- _Task description_
Please print the entries below exactly, from the line with "You are a GUI" through the line with "Task: Insert a", including both of those lines and leaving out all others.

- _Dataset records_

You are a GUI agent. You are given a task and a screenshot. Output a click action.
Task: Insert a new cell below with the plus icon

* * *

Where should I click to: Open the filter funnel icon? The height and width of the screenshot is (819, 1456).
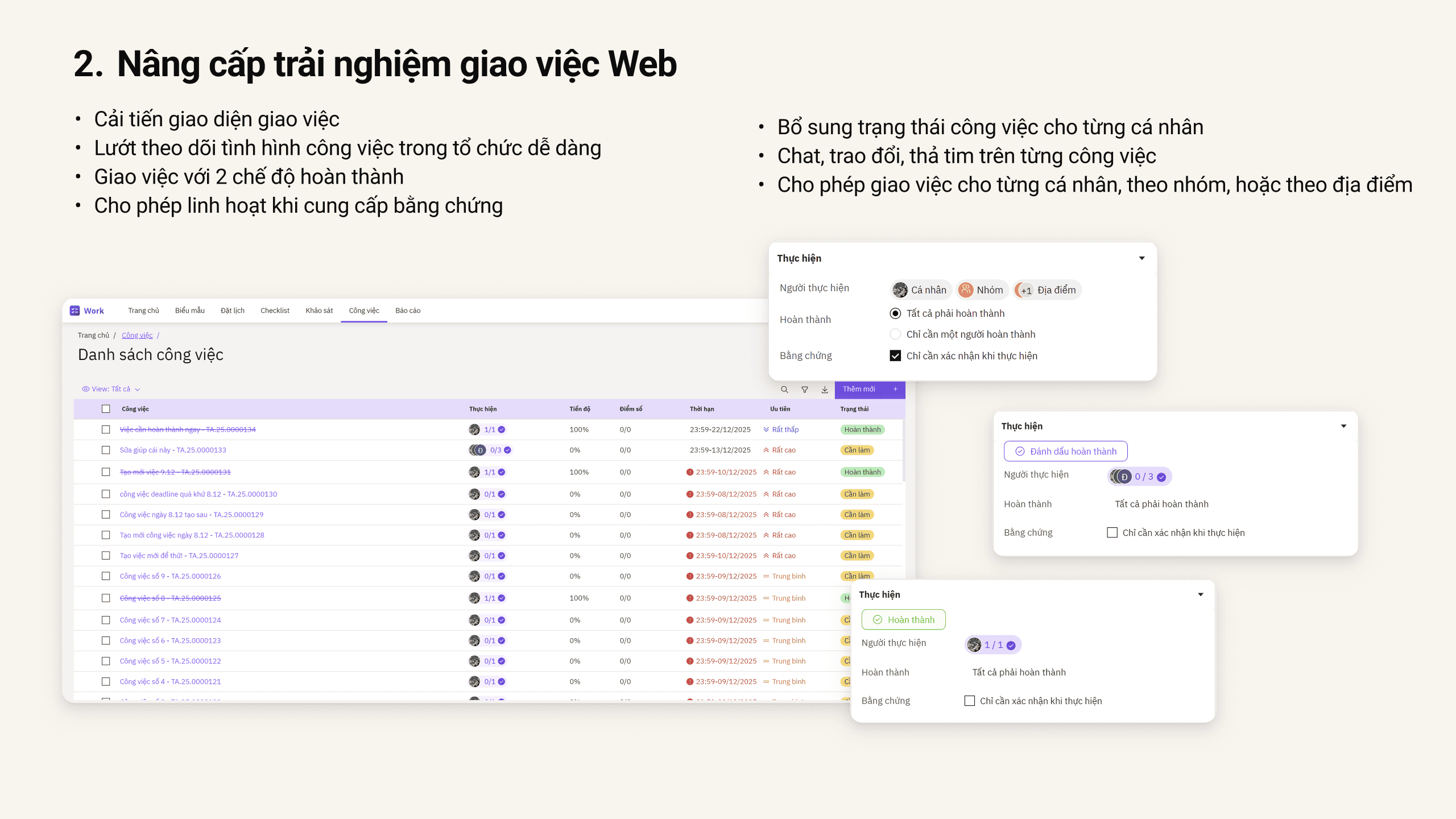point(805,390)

---

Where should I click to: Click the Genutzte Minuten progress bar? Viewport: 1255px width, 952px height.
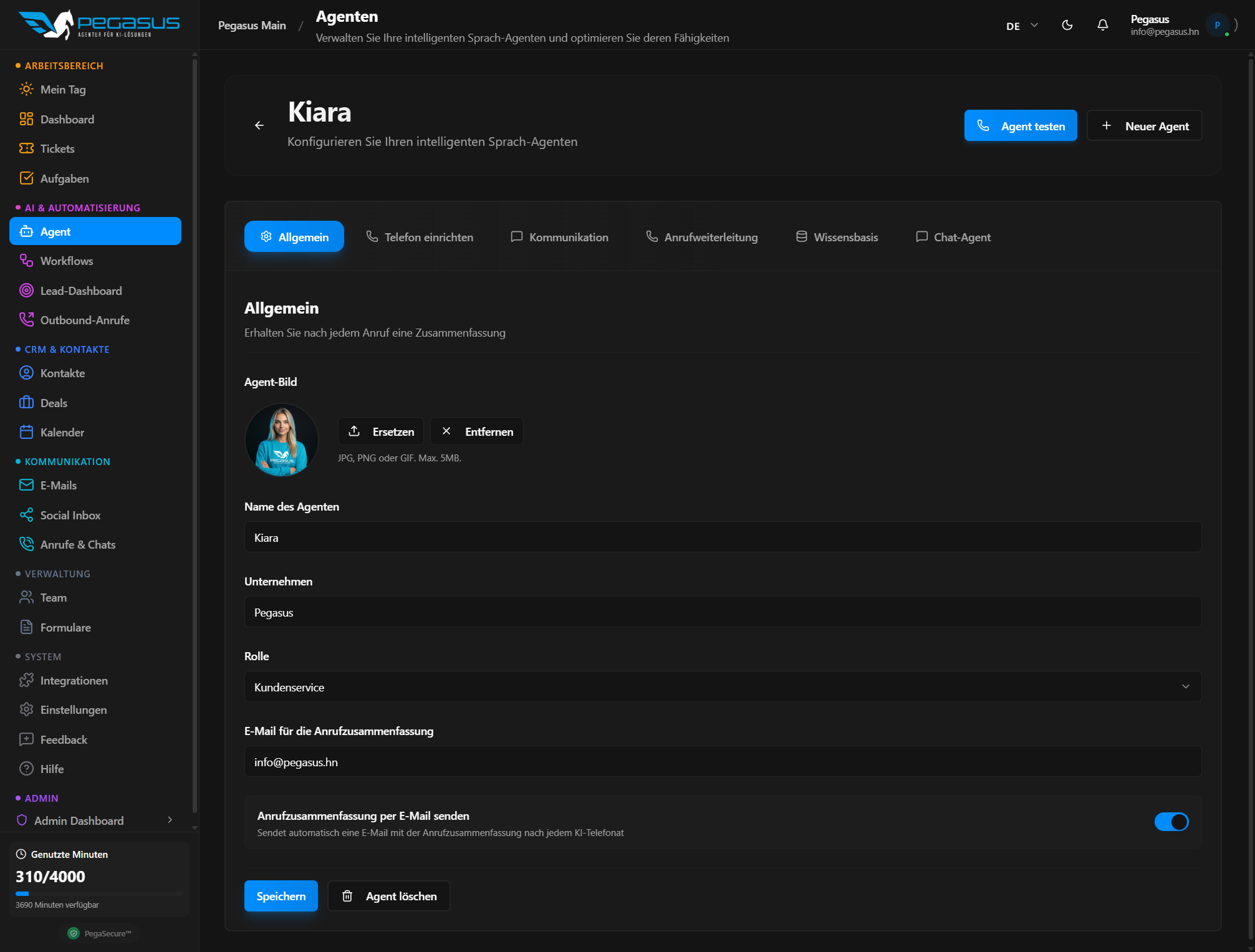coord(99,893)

- _Solution to the problem_
You are a GUI agent. You are given a task and a screenshot. Output a click action.
Task: Insert a new cell below with the plus icon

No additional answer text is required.